Bodily Pain (BP). The two items in the Bodily Pain scale obtain assessments of the frequency of pain or discomfort and the extent of interference with normal activities due to pain.

General Health (GH). The five items in the General Health scale obtain respondents' assessments of their current health status overall, susceptibility to illness, and their expectations for health in the future. Scores from this scale provide a good summary of health status overall, and reflect the impact of specific symptoms and other health states experienced but not captured explicitly by the other scales.

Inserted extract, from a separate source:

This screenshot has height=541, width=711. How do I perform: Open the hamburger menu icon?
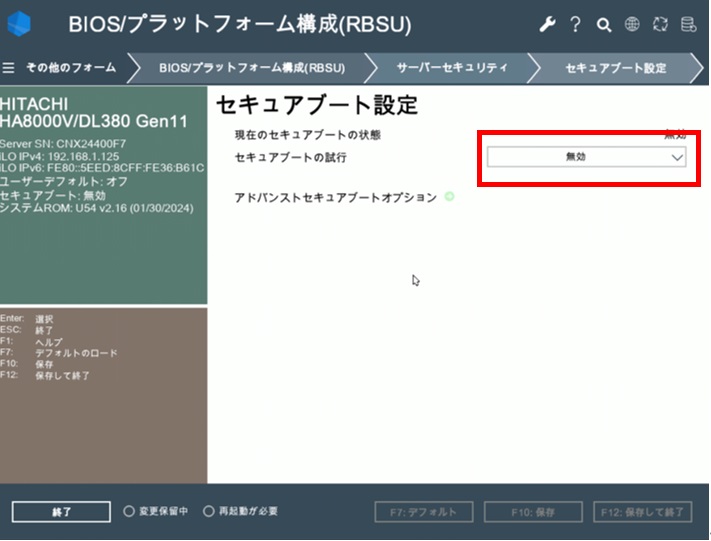pyautogui.click(x=9, y=68)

Vitality (VT). The four items in the vitality scale capture changes in subjective well-being by asking respondents to indicate how frequently they experience feelings of energy and fatigue.

Social Functioning (SF). The two items in the Social Functioning scale ask respondents about the impact of either physical health or emotional problems on normal or usual social activities. Respondents are asked to indicate limitations in social function due specifically to health; this minimizes variation in scores that may be attributable to non-health related factors.

Role-Emotional (RE). The three items in the Role-Emotional scale ask respondents to what degree emotional problems have caused them to accomplish less in their work or other usual activities, cut down on the amount of time spent on work or other usual activities, and perform work or other activities less carefully. As with the Role-Physical scale, the items here refer both to work and "other regular daily activities," and thus are also applicable to many different roles in life.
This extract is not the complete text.